Studies of contact hypersensitivity induction in mice with optimal sensitizing doses of hapten.

To avoid unsuspected and unwanted consequences of excess hapten during epicutaneous sensitization, optimal sensitizing doses of dinitrofluorobenzene (DNFB) were determined for several ultraviolet B radiation (UVB)-resistant and UVB-susceptible strains of mice. Using these doses of hapten applied epicutaneously or injected intracutaneously into normal or UVB-exposed body wall skin, it was determined that four consecutive daily exposures to UVB prevented contact hypersensitivity induction in all mice when optimal sensitizing doses of DNFB were applied epicutaneously. By contrast, UVB-resistant, but not UVB-susceptible, mice developed contact hypersensitivity when an optimal sensitizing dose of DNFB was injected intracutaneously into UVB-irradiated skin. Moreover, whereas UVB-susceptible mice failed to develop contact hypersensitivity when an optimal sensitizing dose of DNFB was painted on skin exposed to a single dose of UVB, UVB-resistant mice did develop contact hypersensitivity under similar circumstances.

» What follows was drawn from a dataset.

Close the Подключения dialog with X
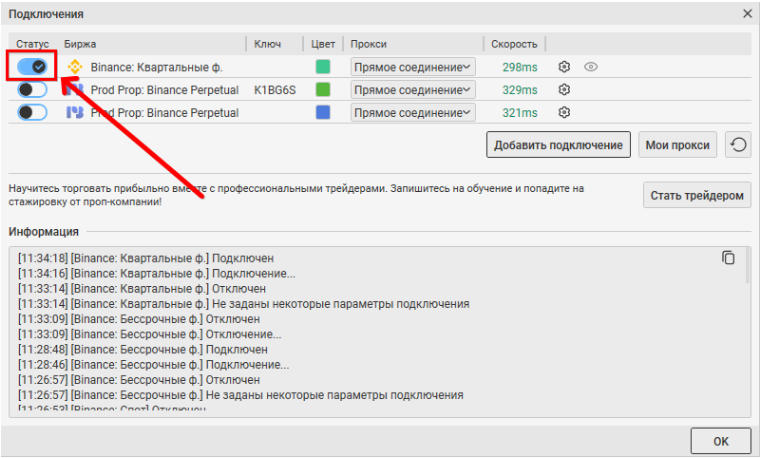Image resolution: width=761 pixels, height=458 pixels. tap(746, 14)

Based on these results, it is concluded that 1) conventional doses of epicutaneously applied haptens induce contact hypersensitivity with the aid of antigen-presenting cells derived from both the epidermis and the dermis, 2) the phenomenon of UVB susceptibility is mediated by cells and molecules within the dermis when conventional doses of hapten and UVB radiation are employed, and 3) UVB susceptibility is mediated by cells and molecules within the epidermis when optimal sensitizing doses of hapten and a single exposure to UVB are employed.